Some would disagree with me but in my opinion, The Charlatans remains the group's high point all these years later. Tellin' Stories, recorded with the shadow of Rob Collins' death in a car accident hanging over the band, had an absolutely killer one-two-three-four opening sequence in the defiant With No Shoes, the anthemic North Country Boy, the sheer brilliance of the title track (one of the group's finest moments) and the barrelling One To Another but the rest of the album kind of felt as if it couldn't quite live up to that awesome opening run. It's still a good album but it felt like a small step down from its two predecessors.
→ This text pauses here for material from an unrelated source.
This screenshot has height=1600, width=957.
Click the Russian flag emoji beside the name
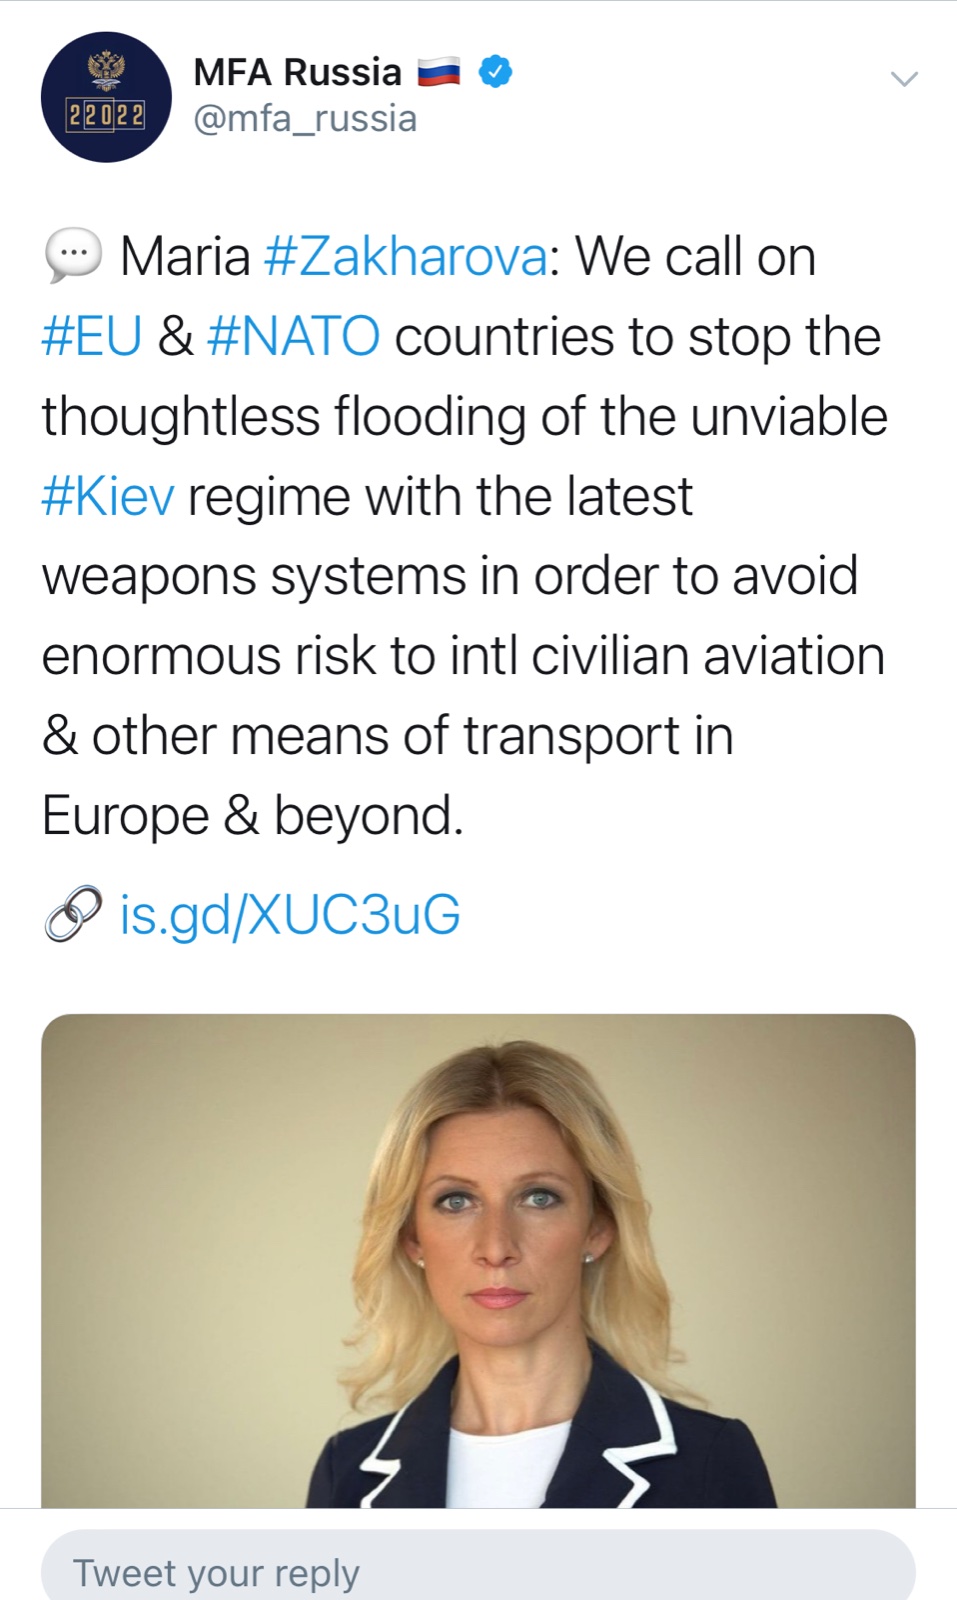438,72
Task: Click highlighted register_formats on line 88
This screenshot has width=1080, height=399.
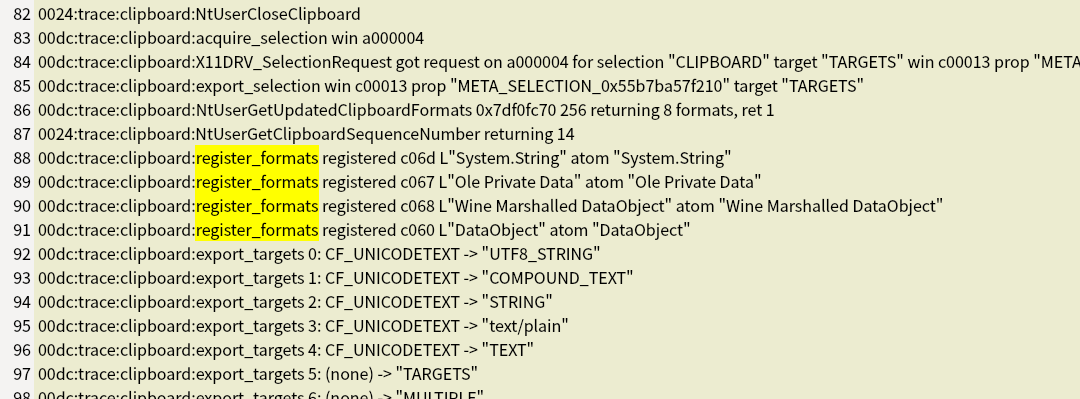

The following two albums kind of continued the gentle downward slope - 1999's Us And Us Only was a bit of a hit and miss affair although the storming A House Is Not A Home was up there with the best stuff they'd ever done although I may be biased as I first heard it during a particularly nasty break-up with a girl who I found out had been cheating on me with one of my best mates at the time - that bit where Tim sings "On the streets I can feel a sequel...THIS IS A DIVORCE!" still makes the hairs on my arms stand on end all these years later. 2001's Wonderland meanwhile was a bit of an oddity - an excursion into Young Americans era Bowie style plastic soul which didn't quite seem to sit right although it had enough good moments to make it listenable. The band went on a short hiatus afterwards with Tim releasing an enjoyable solo album I Believe. By the time they came back with 2006's Up At The Lake, my music tastes had kind of drifted away from indie and it wouldn't be until 2015's Modern Nature that I'd cross paths with them again. That one was a slow grower on me but over time I've come to really enjoy it - certainly the epic Let The Good Times Be Never Ending is a prime example that they're a group who've still got plenty to say. I think I'd even go so far as to say that it's their best effort since the mid-'90s.
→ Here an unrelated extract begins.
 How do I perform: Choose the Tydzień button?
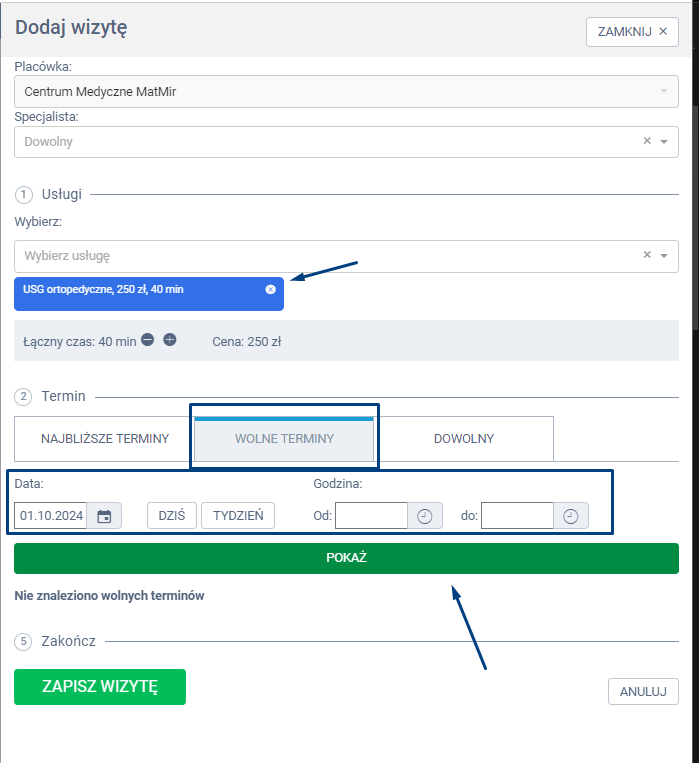coord(238,516)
I always remember some hack in the NME sneeringly dismissing the Charlatans as "everybody's fourth or fifth favourite band" but that's doing them a massive disservice in my opinion. Sure, they were kind of in the shadow of the Roses and the Mondays at the beginning and in that of Oasis during the Britpop years but there's a reason they've survived this long and that's because they're a band with a very underrated back catalogue. Which, I'll admit, I ended up revisiting quite a bit during the Listening Party days. So thanks again Tim for helping me through those difficult times and, indeed, for all the great music down the years. Hopefully more will follow in due course.